A economia sob controle.

E a economia? Sob controle?

A reforma ministerial anunciada ontem pelo governo me lembrou uma velha comédia anos 80 chamada Os 7 suspeitos. No filme, o anfitrião de um jantar de gala é assassinado e todos os convidados são suspeitos. O anfitrião seria um chantagista e a grande pergunta do filme é: qual dos chantageados o matou? Foi o coronel Mostarda, com um candelabro, na sala de jantar? Ou foi simplesmente o mordomo?

Nos filmes policiais, os chantagistas costumam morrer porque vão tirando cada vez mais dos chantageados (que, em algum momento, concluem que é melhor mata-los).

A coisa fica mais difícil quando o chantagista não é uma pessoa, mas um grupo de partidos políticos. O governo não pode matar o PMDB ou outros “aliados” que pedem cargos. Se pudesse, provavelmente mataria, mas essa opção não está no cardápio.

Os partidos que pedem cargos, no entanto, têm os mesmos estímulos dos chantagistas de filme: vão continuar pedindo cada vez mais, até deixar o/a chantageado/a na miséria.

Resumindo: acho que a distribuição de ministérios não é uma solução de longo prazo. Ela pode comprar apoio por algumas semanas mas, logo, novos pedidos de cargos e verbas virão.

Ajudaria se o governo tivesse algum tipo de projeto de médio prazo, algo além de fazer o possível para continuar no poder ou das medidas de curto prazo para conter o crescimento da dívida pública. Se fizesse acordos em torno de propostas, o governo daria mais horizonte para investidores e empresários e garantiria apoio para as essas propostas – em vez de só apoio contra o impeachment.

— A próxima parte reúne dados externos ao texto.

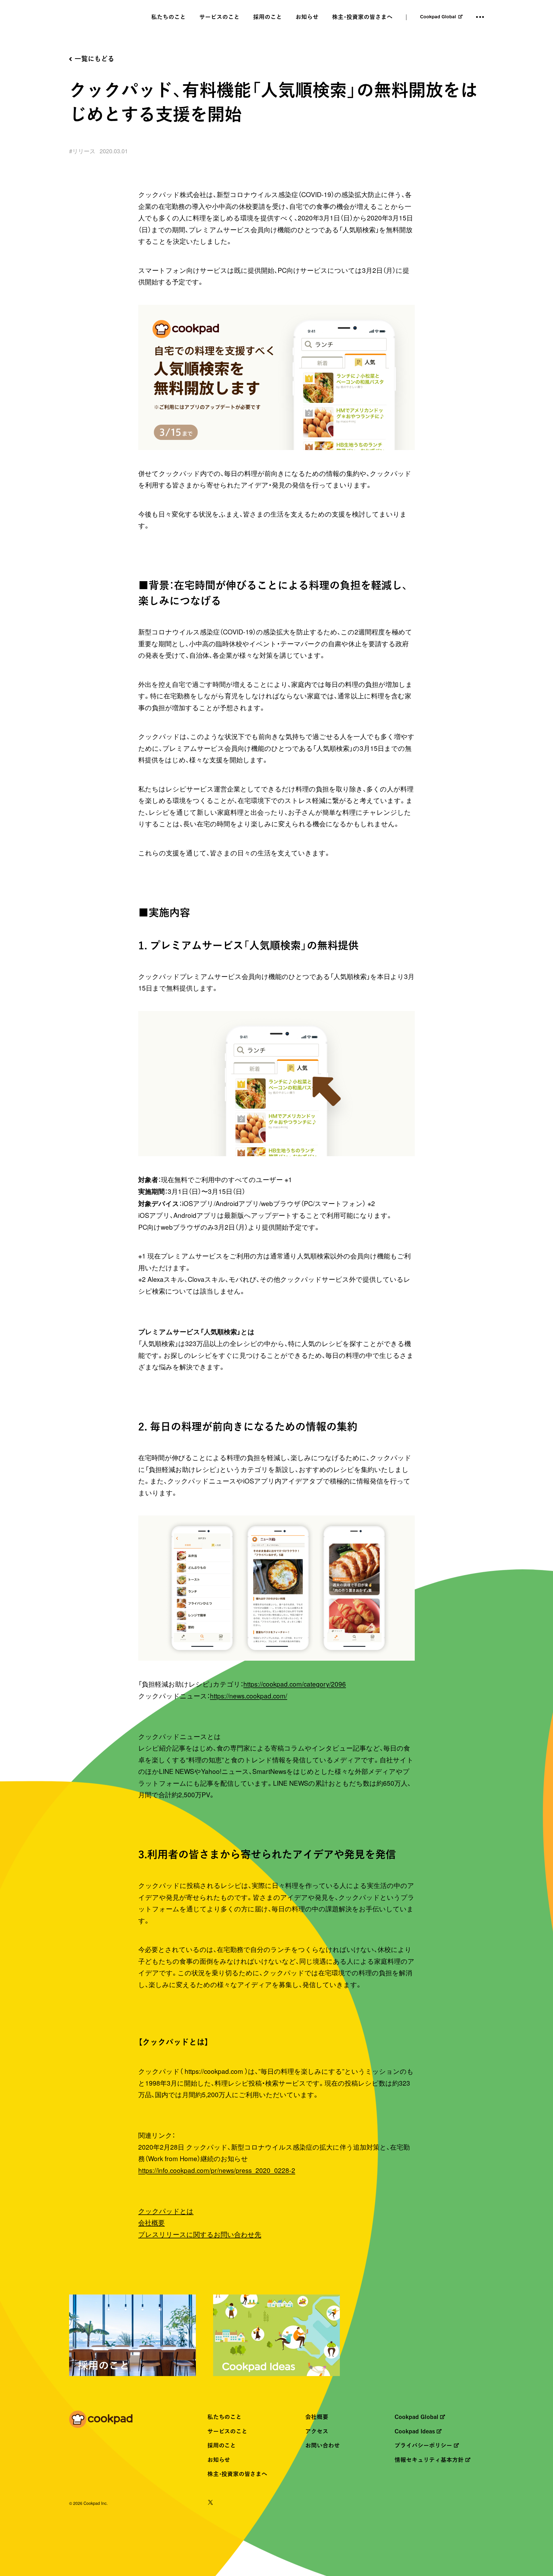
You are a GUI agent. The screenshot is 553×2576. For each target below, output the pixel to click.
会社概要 (151, 2222)
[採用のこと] (132, 2337)
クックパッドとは (166, 2210)
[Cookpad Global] (441, 17)
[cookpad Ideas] (276, 2337)
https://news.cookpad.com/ (248, 1695)
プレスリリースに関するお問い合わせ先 (199, 2234)
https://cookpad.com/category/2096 (294, 1683)
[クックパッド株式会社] (100, 2420)
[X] (210, 2503)
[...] (480, 17)
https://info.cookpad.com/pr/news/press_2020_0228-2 (216, 2170)
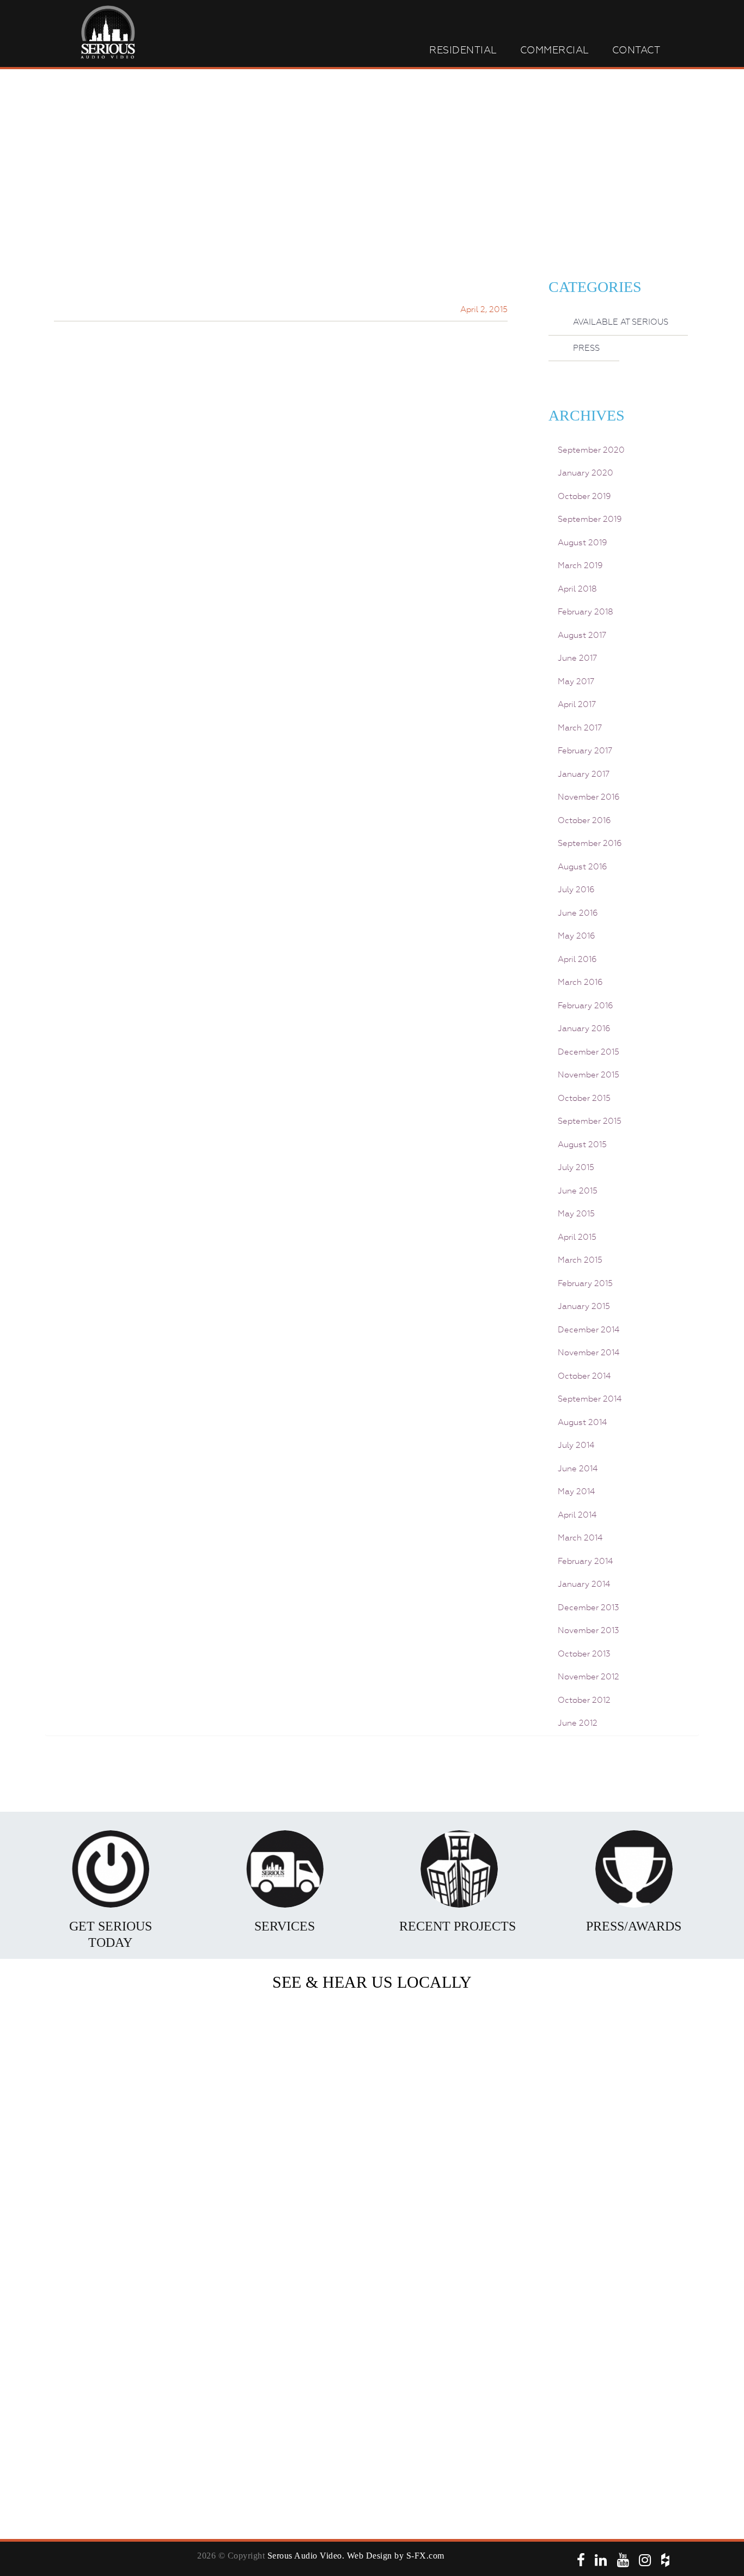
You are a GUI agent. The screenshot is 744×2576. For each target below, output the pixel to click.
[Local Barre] (625, 2394)
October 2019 (584, 496)
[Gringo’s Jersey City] (500, 2046)
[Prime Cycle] (500, 2220)
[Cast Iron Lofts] (374, 2046)
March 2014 (580, 1538)
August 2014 (582, 1422)
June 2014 (577, 1468)
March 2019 (580, 565)
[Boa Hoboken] (374, 2133)
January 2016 (584, 1028)
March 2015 (580, 1260)
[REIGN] (249, 2394)
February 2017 (585, 751)
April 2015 (577, 1237)
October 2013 (584, 1654)
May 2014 (576, 1491)
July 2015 (576, 1167)
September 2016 (590, 843)
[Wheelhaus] (625, 2133)
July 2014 (576, 1445)
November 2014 (588, 1352)
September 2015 (589, 1121)
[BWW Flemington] (625, 2307)
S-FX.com (425, 2555)
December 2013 (588, 1607)
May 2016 (576, 936)
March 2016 (580, 982)
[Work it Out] (500, 2307)
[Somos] (625, 2046)
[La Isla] (500, 2133)
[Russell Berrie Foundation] (249, 2307)
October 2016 (584, 820)
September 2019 (590, 519)
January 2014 (584, 1584)
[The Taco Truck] (124, 2307)
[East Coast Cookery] (625, 2220)
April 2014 (577, 1515)
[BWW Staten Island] (374, 2482)
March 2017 (580, 728)
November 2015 (588, 1075)
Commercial (554, 50)
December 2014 (588, 1330)
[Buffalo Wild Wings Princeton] (249, 2046)
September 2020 (591, 450)
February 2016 (585, 1005)
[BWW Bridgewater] (374, 2307)
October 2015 (584, 1098)
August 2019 (582, 542)
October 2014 (584, 1376)
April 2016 (577, 959)
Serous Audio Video (304, 2555)
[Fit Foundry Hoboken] (249, 2133)
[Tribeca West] (249, 2220)
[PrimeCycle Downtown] (124, 2133)
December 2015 (588, 1052)
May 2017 (576, 681)
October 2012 (584, 1700)
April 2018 (577, 589)
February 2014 (585, 1561)
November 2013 (588, 1630)
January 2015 (584, 1306)
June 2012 (577, 1723)
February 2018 (585, 612)
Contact (636, 50)
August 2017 (582, 635)
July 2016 (576, 889)
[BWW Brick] (374, 2394)
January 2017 (583, 774)
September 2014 (589, 1399)
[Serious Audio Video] (124, 2394)
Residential (463, 50)
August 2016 (582, 867)
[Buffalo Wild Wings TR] (124, 2220)
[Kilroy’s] (374, 2220)
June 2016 (578, 913)
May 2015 (576, 1214)
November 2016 (589, 797)
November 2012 (588, 1677)
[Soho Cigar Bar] (124, 2046)
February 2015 (585, 1283)
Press (586, 348)
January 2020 (585, 473)
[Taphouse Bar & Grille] (500, 2394)
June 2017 (577, 658)
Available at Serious (620, 322)
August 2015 (582, 1144)
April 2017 (577, 704)
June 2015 (577, 1191)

PS. Amigos baianos me dizem que Jaques Wagner pode ter sido escolhido para a Casa Civil por ter a característica que mais falta à presidente: simpatia pessoal. Nesse caso, escolher um ministro só porque é simpático não seria um erro tão grande – uma vez que há um déficit monstruoso dessa característica na Planalto.

O problema é que a Casa Civil é por onde passam todos os papéis, autorizações, leis e chancelas do poder executivo federal. Em seu curto período como ministro da Defesa, Wagner cochilou e deixou passar a ordem de uma auxiliar que tirava poder dos comandantes militares para fazer coisas básicas, como transferir funcionários. Depois, o ministro teve que desfazer a ordem (que já tinha passado, sem problemas, pela Casa Civil de Aloísio Mercadante).

O caso deixou a impressão de que Wagner não tem muita afinidade com a burocracia típica da Casa Civil. Com sua nomeação, Dilma trocou o “professor aloprado” pelo bonvivant. Vamos ver se funciona.